Bacteria in our mouths ferment sugar from the food we eat, creating acids that can dissolve tooth enamel. The bacteria produce glucansucrase enzymes. These help the bacteria to make long chains of sugar molecules (called polysaccharides), which allow the bacteria to stick to the teeth. These polysaccharides also allow plaque to form on the teeth. Plaque is a layer of bacteria and other material produced by the bacteria on the tooth surface.
Molecules that could stop the bacterial glucansucrase enzymes from working could potentially reduce tooth decay by reducing the ability of bacteria to stick to the teeth, preventing the build-up of plaque. However, no suitable molecules have been identified that can do this without affecting the body’s own carbohydrate-digesting enzyme, amylase, which breaks down the starch found in foods like potatoes or bread. In this study the researchers wanted to examine the three-dimensional shape of the glucansucrase enzyme, as they believed this could help them to identify molecules that would bind to the enzyme and stop it working.
The researchers extracted active glucansucrase enzyme from the plaque-forming bacteria Lactobacillus reuteri 180. For their experiments they isolated the part of the enzyme that binds to sugars and joins them together in a long chain of sugars (polysaccharides) which help the bacteria to stick to the teeth.
The researchers used a technique called X-ray crystallography to look at the structure of this active part of the glucansucrase enzyme. This involved making crystals of the protein, and shooting X-rays at the crystals. The crystals deflect the X-rays, and the pattern of deflection allows researchers to determine the three-dimensional structure of the protein.
The researchers looked at the structure of the active part of the glucansucrase enzyme by itself, and also when it was bound to sugars such as sucrose and maltose. Finally, when they identified which part of the enzyme binds to the sugars, they changed individual amino acids (the building blocks of protein) in this region, to see which amino acids were essential for binding to the sugars.
The researchers were able to identify the three-dimensional structure of the active part of the glucansucrase enzyme. The enzyme’s structure showed certain similarities with other sugar-binding enzymes, but also some differences. The researchers were also able to identify the “active site” of the enzyme, which allows it to bind to sugars and add them to a growing chain of sugars to form polysaccharide molecules. They also identified specific amino acids within this active site that are essential for the enzyme to work.
The researchers conclude that their study has shown the “molecular details” of the glucansucrase enzyme, and how it interacts with sugars. Based on their findings they also suggest areas of the enzyme that could be targeted by molecules to potentially inhibit the formation of plaque and prevent cavities.
This research has furthered scientists’ understanding of the three-dimensional structure of an enzyme involved in plaque formation on the teeth.
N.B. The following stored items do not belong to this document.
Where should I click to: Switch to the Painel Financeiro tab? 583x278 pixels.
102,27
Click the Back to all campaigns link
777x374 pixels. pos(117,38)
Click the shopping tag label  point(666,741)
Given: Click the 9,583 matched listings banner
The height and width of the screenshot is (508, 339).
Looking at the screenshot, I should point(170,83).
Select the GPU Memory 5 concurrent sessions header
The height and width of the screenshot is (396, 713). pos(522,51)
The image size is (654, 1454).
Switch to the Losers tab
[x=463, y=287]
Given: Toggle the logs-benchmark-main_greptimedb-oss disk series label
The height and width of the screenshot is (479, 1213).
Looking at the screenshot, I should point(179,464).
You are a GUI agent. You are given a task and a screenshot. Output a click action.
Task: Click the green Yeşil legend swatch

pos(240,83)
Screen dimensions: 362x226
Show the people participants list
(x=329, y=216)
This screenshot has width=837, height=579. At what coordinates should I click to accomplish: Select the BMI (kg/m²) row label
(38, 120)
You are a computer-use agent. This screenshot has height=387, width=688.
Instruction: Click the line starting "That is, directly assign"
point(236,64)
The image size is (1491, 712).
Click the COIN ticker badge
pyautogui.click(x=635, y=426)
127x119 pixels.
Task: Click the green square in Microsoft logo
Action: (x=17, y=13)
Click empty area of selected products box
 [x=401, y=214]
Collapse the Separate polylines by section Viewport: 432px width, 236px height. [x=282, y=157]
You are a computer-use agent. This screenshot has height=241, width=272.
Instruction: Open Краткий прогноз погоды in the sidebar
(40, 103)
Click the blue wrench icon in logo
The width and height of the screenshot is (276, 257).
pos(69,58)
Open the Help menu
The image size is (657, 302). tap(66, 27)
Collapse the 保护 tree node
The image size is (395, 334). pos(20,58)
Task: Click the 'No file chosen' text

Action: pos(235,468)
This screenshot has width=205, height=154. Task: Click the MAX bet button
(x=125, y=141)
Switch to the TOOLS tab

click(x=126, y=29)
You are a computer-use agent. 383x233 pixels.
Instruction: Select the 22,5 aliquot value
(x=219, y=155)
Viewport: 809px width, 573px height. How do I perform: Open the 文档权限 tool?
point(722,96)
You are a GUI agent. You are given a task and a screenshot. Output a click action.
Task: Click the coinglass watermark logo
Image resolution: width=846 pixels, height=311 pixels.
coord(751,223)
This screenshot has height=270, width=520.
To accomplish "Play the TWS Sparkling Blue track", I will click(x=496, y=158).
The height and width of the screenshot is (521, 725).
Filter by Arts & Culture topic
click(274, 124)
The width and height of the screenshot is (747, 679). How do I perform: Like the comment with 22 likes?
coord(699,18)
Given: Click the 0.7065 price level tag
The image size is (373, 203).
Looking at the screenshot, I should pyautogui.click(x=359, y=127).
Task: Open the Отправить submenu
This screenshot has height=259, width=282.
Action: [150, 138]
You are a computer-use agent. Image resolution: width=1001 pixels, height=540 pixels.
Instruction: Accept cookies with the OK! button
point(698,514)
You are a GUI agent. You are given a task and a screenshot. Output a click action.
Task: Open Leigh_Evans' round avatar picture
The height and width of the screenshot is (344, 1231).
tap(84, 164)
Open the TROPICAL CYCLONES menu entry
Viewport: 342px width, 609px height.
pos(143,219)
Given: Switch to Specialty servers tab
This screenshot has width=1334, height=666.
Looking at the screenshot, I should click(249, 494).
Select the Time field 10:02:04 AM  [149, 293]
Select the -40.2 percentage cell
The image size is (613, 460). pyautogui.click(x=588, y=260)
This may eventually help researchers to develop molecules that can stop this enzyme from working, and therefore reduce the risk of plaque and cavity formation.
By investigating inhibitory substances that are designed specifically to block glucansucrases it is possible that drugs could be developed that don’t have the side effect of inhibiting our body’s own carbohydrate-digesting enzymes in the mouth, which are needed to digest starch. However, such developments will require a lot more research, and this will take time.
It is premature to suggest that “the terror of the dentist’s drill could be consigned to history”.